Landau ha pubblicato nel 1969 Gli arabi in Israele: Uno studio politico; come rileva il titolo simile ma distinto del nuovo libro del 1993, l'autore ha ora scritto un volume inedito ma in stretto rapporto con quello precedente. Ancora una volta, il tono giudizioso e la ricchezza di contenuti aggiungono una narrazione fredda e istruttiva su un argomento caldo. Come per il precedente lavoro, anche questo diventerà immediatamente autorevole.
Molto è accaduto agli arabi israeliani dal 1967, tra cui una spettacolare crescita demografica, una ripresa dei legami culturali con il mondo esterno e una radicalizzazione politica. La docile comunità priva di leader del 1948-1967 ha trovato la sua voce e ora si fa avanti sicura di sé. Mentre i moderati (che vogliono l'eguaglianza in seno a Israele) e i radicali (che rifiutano di accettare l'esistenza di Israele come Stato ebraico) coesistono, "la fazione radicale, anche se disunita, sta crescendo".
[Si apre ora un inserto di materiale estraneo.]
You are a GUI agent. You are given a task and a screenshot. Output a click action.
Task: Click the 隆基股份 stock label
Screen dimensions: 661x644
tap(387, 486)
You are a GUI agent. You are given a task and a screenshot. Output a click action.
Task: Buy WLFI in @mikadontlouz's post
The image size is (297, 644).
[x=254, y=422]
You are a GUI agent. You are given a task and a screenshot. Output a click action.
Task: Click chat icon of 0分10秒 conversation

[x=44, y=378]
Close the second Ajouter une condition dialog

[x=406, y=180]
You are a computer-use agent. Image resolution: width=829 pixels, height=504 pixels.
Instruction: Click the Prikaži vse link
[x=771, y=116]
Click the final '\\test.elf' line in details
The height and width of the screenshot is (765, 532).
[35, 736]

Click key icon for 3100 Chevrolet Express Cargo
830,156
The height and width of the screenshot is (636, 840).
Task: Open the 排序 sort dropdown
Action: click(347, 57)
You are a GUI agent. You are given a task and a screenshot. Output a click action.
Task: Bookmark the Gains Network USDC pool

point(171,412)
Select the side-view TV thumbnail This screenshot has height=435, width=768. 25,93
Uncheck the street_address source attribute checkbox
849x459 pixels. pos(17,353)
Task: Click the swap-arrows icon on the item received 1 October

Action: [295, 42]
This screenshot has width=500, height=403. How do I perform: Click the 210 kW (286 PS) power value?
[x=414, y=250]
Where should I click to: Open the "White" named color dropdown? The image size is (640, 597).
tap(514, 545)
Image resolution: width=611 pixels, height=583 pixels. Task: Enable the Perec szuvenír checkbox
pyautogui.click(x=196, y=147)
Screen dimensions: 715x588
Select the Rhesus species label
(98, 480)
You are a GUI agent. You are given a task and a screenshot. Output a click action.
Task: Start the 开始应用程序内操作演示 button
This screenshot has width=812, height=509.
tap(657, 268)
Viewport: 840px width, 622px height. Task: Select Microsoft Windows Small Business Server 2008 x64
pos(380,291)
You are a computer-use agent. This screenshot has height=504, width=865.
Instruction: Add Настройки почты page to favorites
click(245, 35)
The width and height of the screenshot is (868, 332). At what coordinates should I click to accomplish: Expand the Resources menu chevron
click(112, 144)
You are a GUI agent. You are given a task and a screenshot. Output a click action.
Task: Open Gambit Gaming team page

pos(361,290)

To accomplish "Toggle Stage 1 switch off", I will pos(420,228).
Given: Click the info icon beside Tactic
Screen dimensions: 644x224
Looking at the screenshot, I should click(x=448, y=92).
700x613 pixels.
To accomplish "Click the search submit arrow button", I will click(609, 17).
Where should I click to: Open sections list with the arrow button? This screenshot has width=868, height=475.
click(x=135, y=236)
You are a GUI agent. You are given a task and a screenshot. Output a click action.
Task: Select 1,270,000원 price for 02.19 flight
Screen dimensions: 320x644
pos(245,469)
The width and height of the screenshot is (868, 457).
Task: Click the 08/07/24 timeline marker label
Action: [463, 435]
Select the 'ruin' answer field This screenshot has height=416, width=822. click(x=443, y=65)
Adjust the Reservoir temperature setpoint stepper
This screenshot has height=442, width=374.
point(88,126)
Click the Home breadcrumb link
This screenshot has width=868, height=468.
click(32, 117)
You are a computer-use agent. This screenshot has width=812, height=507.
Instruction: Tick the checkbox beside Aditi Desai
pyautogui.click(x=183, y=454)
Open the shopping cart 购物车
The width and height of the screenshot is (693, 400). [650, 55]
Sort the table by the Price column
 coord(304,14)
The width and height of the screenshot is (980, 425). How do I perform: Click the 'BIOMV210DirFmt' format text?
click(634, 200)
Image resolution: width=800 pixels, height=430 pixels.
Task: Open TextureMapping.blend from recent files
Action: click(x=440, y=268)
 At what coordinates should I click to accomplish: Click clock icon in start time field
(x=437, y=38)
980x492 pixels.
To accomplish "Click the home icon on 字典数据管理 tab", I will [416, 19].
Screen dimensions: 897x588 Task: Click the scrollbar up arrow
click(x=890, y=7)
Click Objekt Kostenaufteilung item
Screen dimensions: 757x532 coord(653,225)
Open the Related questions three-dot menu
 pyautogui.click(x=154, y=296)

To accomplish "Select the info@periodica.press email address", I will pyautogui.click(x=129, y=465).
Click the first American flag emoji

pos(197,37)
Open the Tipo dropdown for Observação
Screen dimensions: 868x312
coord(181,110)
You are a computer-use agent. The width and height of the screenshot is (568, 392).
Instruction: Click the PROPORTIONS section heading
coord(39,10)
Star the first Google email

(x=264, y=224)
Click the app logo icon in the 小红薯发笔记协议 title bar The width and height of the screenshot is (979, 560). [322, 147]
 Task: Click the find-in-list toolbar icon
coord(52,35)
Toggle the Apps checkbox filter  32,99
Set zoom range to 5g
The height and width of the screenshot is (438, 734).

Landau definisce la loro separazione "una bomba a orologeria" e nelle sue ultime due pagine suggerisce i modi per migliorare le relazioni tra arabi ed ebrei in Israele. Egli esorta gli arabi a riconoscere Israele come uno Stato con una maggioranza ebraica e gli ebrei ad aumentare la quota delle risorse arabe del Paese in modo da raggiungere parità di condizioni. Suona bene finché non si rammenta l'osservazione di Landau, fatta prima nel libro, sulle aspettative dei leader politici ebrei che "la prosperità economica che rafforzerebbe l'identificazione degli arabi con lo Stato rimarrà incerta, per non dire altro". Questa contraddizione si riferisce al fatto triste che, come il più ampio conflitto israelo-palestinese, le relazioni tra gli arabi e gli ebrei in Israele non possono avere una facile soluzione.